DIRECTIONS —
Copy verbatim the stretch of the listing from the line containing "click on Privacy" through the line containing "The width and height of the screenshot is (1334, 650).", and reproduce only those lines.

Target position listing —

>>>>>

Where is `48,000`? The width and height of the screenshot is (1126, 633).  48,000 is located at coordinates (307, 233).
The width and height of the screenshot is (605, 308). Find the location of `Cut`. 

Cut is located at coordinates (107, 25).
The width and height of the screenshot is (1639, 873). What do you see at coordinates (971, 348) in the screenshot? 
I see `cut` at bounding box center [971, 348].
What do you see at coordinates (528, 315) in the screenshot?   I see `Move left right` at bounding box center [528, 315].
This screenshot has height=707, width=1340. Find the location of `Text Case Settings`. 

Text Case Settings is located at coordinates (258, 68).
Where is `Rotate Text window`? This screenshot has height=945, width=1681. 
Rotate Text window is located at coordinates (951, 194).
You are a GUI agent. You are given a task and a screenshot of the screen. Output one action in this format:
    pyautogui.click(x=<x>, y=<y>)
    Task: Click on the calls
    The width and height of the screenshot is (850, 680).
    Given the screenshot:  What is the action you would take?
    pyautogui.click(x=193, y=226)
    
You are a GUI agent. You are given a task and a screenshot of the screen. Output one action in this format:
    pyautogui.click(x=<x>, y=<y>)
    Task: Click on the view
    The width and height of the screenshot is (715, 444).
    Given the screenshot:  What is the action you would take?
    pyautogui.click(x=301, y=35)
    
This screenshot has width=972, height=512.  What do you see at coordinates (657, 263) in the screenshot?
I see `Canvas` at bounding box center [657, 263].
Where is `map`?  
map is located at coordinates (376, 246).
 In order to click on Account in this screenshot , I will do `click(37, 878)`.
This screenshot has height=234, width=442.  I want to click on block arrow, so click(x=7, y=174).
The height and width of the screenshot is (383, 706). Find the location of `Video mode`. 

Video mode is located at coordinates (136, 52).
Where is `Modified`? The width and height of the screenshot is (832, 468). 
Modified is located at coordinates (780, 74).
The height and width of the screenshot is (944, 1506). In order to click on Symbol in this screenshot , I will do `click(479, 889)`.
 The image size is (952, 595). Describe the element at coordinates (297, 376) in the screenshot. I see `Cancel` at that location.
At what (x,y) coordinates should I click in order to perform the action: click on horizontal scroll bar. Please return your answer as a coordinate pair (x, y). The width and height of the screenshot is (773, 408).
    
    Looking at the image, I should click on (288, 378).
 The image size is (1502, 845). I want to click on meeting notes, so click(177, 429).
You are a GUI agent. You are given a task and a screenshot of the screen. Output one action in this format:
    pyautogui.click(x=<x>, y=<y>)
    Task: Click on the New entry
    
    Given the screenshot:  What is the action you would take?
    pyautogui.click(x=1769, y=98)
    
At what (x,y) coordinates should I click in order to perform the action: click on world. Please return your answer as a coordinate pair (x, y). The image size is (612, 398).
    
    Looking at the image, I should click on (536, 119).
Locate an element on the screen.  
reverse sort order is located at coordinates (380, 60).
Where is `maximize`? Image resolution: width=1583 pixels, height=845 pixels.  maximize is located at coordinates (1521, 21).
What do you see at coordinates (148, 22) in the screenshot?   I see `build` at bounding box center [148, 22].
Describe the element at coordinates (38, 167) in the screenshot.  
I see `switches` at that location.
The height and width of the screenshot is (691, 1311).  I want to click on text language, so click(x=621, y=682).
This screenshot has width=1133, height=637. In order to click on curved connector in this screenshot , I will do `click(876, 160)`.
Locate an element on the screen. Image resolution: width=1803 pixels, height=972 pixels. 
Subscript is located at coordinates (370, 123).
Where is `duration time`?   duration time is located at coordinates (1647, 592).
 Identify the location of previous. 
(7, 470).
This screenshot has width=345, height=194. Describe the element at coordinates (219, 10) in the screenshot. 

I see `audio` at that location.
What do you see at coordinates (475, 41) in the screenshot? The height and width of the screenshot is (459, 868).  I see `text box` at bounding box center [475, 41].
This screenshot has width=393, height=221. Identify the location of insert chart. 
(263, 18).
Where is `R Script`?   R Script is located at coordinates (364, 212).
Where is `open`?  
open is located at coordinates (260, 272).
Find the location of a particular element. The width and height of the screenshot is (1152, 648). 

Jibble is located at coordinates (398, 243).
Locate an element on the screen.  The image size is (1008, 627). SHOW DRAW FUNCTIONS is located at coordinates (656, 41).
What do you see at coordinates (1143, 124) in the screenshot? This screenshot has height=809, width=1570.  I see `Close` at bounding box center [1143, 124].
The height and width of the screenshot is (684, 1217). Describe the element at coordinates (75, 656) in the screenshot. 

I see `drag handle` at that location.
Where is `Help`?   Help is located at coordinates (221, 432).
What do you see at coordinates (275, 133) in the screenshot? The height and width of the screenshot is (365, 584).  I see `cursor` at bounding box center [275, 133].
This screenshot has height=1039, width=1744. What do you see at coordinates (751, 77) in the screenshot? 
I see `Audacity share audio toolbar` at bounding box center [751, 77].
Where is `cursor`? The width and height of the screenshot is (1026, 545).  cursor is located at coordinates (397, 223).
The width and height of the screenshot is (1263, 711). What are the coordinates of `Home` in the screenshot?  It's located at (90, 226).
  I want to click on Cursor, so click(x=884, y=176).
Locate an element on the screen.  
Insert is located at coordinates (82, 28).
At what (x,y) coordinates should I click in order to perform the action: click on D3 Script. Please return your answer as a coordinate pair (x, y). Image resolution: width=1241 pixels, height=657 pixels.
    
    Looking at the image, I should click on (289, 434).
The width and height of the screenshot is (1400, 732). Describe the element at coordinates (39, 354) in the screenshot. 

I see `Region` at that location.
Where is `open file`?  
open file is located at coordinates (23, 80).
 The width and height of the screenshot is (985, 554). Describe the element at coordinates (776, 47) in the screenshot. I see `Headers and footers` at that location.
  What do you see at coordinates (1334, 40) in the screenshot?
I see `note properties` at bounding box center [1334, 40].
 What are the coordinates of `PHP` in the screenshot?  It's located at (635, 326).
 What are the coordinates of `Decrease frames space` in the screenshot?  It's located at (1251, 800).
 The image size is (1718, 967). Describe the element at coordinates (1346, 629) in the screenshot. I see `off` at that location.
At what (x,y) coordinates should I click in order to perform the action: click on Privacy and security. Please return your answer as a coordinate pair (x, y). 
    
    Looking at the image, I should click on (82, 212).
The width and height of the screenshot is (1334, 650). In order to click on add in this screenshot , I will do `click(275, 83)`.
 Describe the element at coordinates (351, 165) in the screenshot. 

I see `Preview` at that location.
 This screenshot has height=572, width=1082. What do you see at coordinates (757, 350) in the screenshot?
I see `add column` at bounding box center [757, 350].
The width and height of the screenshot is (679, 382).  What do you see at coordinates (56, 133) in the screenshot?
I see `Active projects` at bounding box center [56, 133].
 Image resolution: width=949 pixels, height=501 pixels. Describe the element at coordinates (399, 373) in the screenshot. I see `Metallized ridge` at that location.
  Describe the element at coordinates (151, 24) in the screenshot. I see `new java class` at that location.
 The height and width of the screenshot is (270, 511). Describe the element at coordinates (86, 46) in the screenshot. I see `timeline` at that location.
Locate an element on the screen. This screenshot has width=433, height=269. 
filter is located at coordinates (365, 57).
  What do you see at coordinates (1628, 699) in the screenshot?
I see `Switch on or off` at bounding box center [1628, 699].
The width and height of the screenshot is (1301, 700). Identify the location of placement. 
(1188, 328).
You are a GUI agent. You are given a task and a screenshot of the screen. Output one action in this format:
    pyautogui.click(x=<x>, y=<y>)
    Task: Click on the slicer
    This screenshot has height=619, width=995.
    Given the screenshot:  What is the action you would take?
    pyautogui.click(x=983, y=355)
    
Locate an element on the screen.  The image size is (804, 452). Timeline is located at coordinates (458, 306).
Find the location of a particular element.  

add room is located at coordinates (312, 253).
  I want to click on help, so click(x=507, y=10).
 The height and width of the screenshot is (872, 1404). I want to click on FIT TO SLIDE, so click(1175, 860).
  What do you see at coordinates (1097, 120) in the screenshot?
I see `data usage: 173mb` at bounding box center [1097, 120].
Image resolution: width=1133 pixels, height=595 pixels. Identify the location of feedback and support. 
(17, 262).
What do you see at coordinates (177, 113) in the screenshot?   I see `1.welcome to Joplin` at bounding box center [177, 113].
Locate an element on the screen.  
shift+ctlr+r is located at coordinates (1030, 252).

<<<<<

SOLVED EXERCISE —
At what (x,y) coordinates should I click in order to perform the action: click on Privacy and security. Please return your answer as a coordinate pair (x, y). 
    
    Looking at the image, I should click on (82, 212).
The width and height of the screenshot is (1334, 650). In order to click on add in this screenshot , I will do `click(275, 83)`.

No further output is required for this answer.